# Segmented Necklace Pendant v.2.0



## hewunch (Jun 16, 2009)

Ok, so this one is similar to the last but I added a piece of veneer between the purpleheart (backer) and the segmented wood. I like the added touch personally. AND, I got my first CA finish on a pendant to come out right. I have one more idea to make these a little better but I am happy with what I have so far. Comments good and bad welcome.


----------



## rjwolfe3 (Jun 16, 2009)

Man that is sweet.


----------



## Crashmph (Jun 16, 2009)

and just how did you get a CA finish on one of those? LOL!


----------



## Rollerbob (Jun 16, 2009)

Hans, appears you are about to get this down. Are these for fun or do you have a market for them?


----------



## hewunch (Jun 16, 2009)

Ca is done with the lathe stopped. Bob sold my first one the other day and I have had some nibbles for others


----------



## bitshird (Jun 16, 2009)

Hans, those look like a good selling item I hate to ask this  but is there any chance you could do a tutorial on them?


----------



## hewunch (Jun 16, 2009)

Ken, I replied earlier but I must have hit preview instead of post. Anyways, go here http://www.woodworkersinstitute.com/page.asp?p=594 and it starts on page 27.

Now this guy uses a screw center. I use my collet chuck and I just put a 1/2 dowel in the back of the board to make my own face plate. I also turned my plate round and then turned it so that the wood I am working on hangs over so I can round the back too. Maybe I will do a tutorial. Since I have a few more ideas on the original.


----------



## broitblat (Jun 16, 2009)

That's a nice additional layer of detail that really adds up to a great result.

You've really opened up a bunch of other things to explore!

  -Barry


----------



## VisExp (Jun 16, 2009)

That looks sharp Hans.  I like the segmetation and the finish looks great.


----------



## refueler1 (Jun 19, 2009)

Very nice necklase. Havent made anything but pens and am looking for other things to start turning. How do you segment your wood and add the veneers? I've never done any segmenting and veneering before. Is there a good dvd or book you would suggest?


----------



## hewunch (Jun 19, 2009)

refueler1 said:


> Very nice necklase. Havent made anything but pens and am looking for other things to start turning. How do you segment your wood and add the veneers? I've never done any segmenting and veneering before. Is there a good dvd or book you would suggest?

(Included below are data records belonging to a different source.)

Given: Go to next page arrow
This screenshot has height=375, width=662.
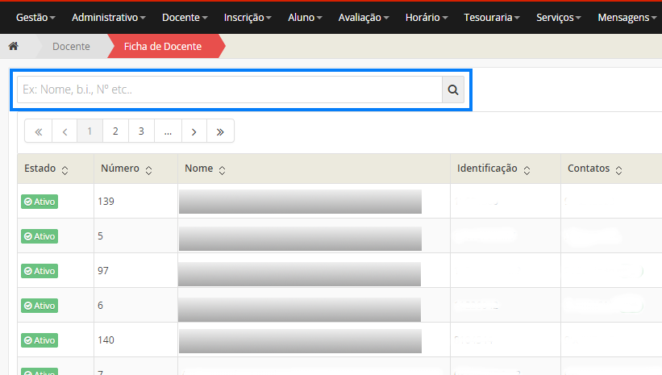Looking at the screenshot, I should pos(194,131).
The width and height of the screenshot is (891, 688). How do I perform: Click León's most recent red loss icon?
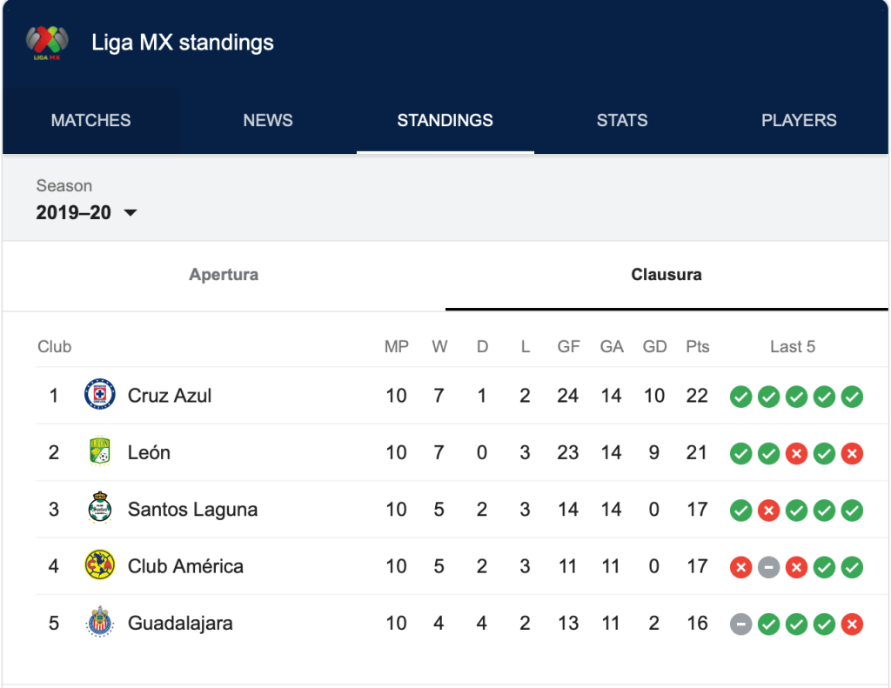(852, 453)
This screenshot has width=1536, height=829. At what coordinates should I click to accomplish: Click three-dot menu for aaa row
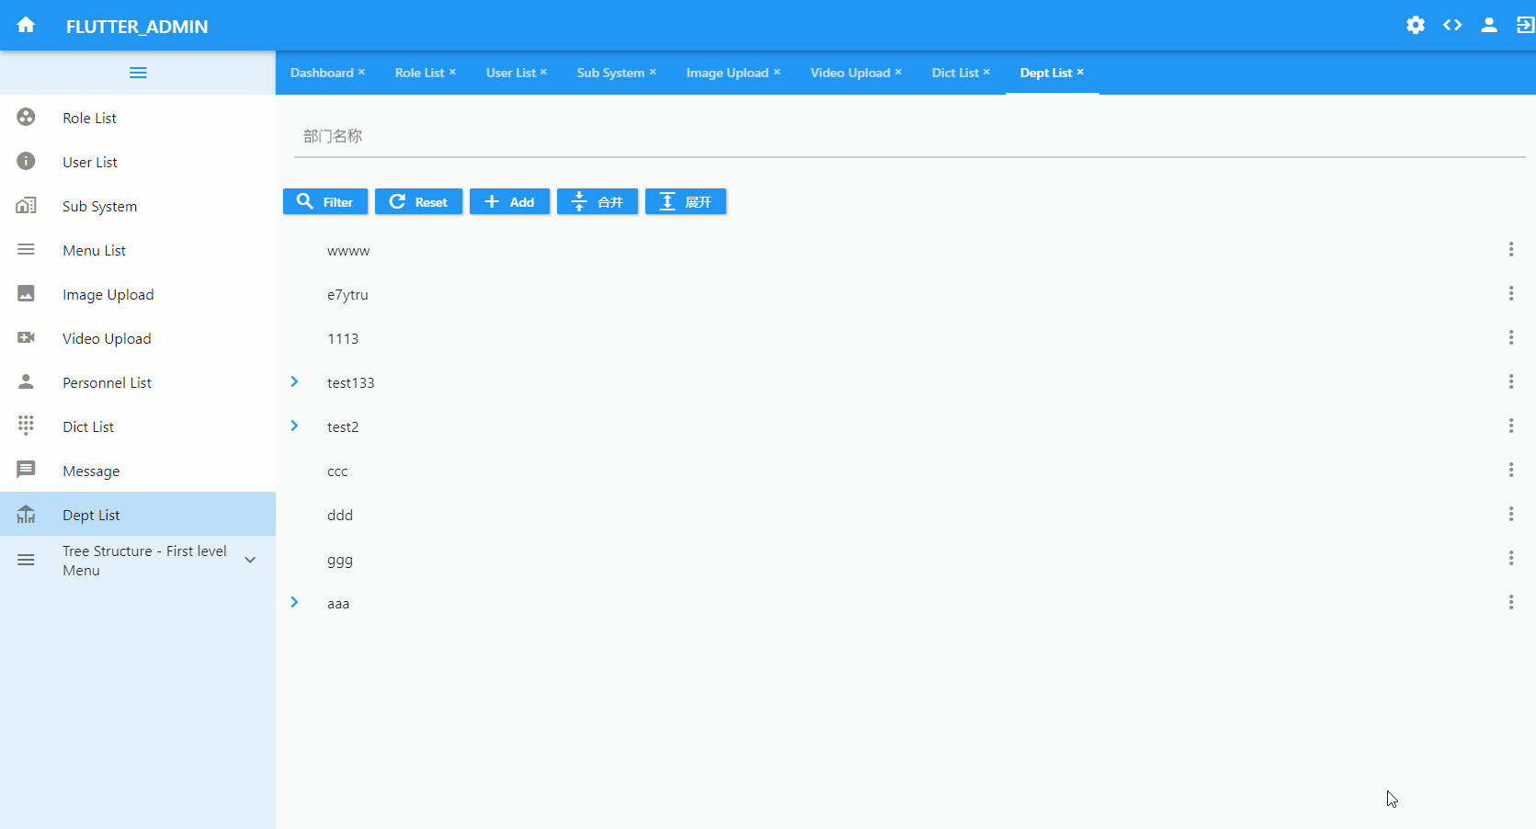point(1510,603)
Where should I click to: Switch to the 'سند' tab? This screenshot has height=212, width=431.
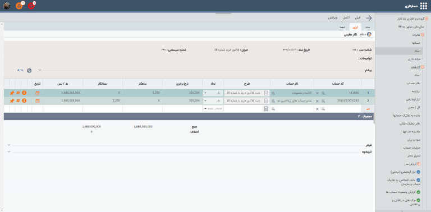click(x=368, y=27)

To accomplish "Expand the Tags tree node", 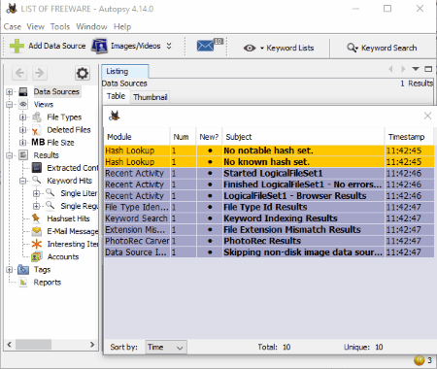I will point(10,269).
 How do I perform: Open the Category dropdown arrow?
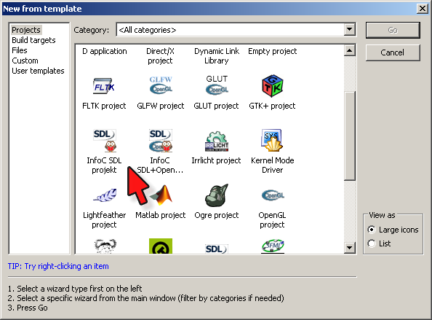[x=349, y=29]
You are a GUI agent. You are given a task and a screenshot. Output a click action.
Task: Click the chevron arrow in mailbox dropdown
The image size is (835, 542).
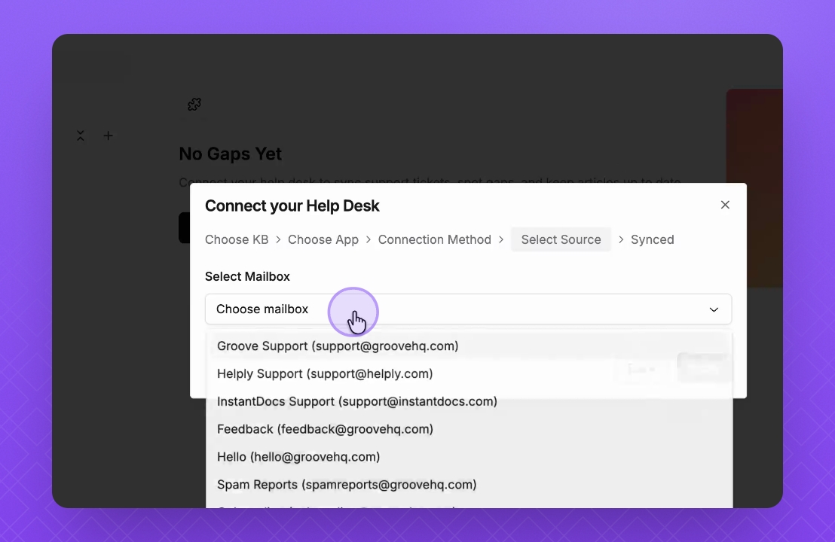click(714, 309)
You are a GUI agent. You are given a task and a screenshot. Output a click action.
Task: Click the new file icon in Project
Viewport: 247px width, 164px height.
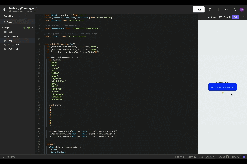[x=24, y=28]
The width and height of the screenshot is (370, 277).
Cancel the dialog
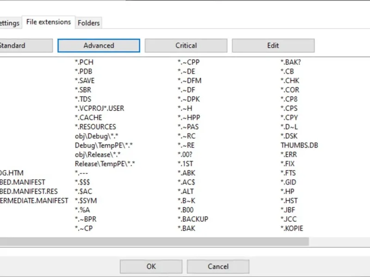tap(218, 266)
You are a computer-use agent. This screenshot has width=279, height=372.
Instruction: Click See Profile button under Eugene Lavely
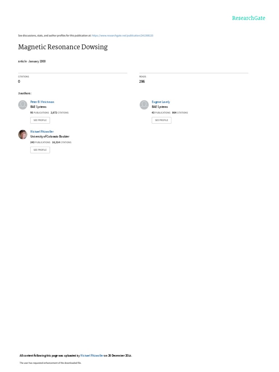point(162,120)
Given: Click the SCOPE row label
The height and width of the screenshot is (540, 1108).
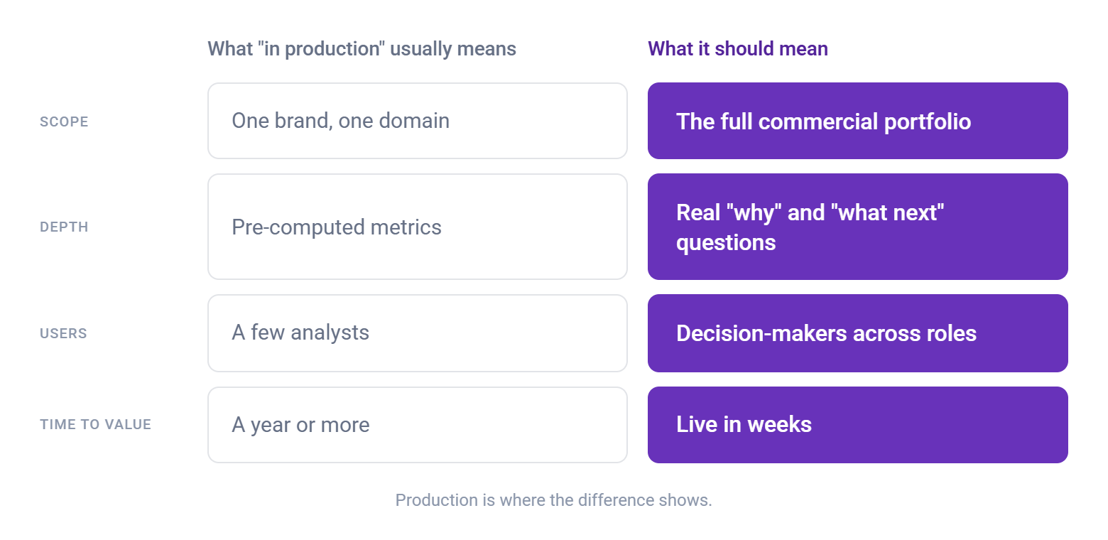Looking at the screenshot, I should (64, 122).
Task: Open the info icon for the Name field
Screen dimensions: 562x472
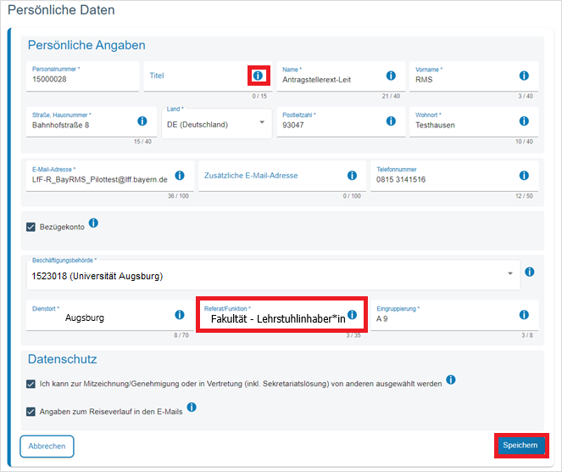Action: pos(391,76)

I cut (generally speaking) on a Band saw. Smooth the cuts out and glue with either CA or titebond. It is just one of those things you just have to try. Make sure you have a solid fit before glue and then clamp it up with glue.


----------



## gad5264 (Jun 19, 2009)

Very nice hewunch. You're taking these to a new level.


----------



## artme (Jun 19, 2009)

Sweet!


----------



## Rmartin (Jun 21, 2009)

Very nice. I like the idea of making the backer board smaller so you can curve the back.

I see you've used nylon instead of rope on this one. I was thinking that would be a more comfortable way to go. I'm sure the local craft store has some really nice ones to pick from.

I'm don't quite understand how you tied the two ends. Do you have a pic?


----------



## nava1uni (Jun 22, 2009)

That is a beautiful necklace.  I really like the segmentation as it adds such character and beauty to the piece.


----------



## workinforwood (Jun 26, 2009)

That looks really great Hans.  I had no idea you did any jewelry. I like the simple clean lines of your segmentation.


----------



## artme (Jun 26, 2009)

Nice!


----------



## bitshird (Jun 26, 2009)

hewunch said:


> Ken, I replied earlier but I must have hit preview instead of post. Anyways, go here http://www.woodworkersinstitute.com/page.asp?p=594 and it starts on page 27.
> 
> Now this guy uses a screw center. I use my collet chuck and I just put a 1/2 dowel in the back of the board to make my own face plate. I also turned my plate round and then turned it so that the wood I am working on hangs over so I can round the back too. Maybe I will do a tutorial. Since I have a few more ideas on the original.



Hans, I saw the thing on wood workers institute, it looked like his backer could get a bit scary I like your idea better, and I like the Idea of the rounded back, we used to sell a lot of gemstone pendants like that. 
You segmented one is dynamite.


----------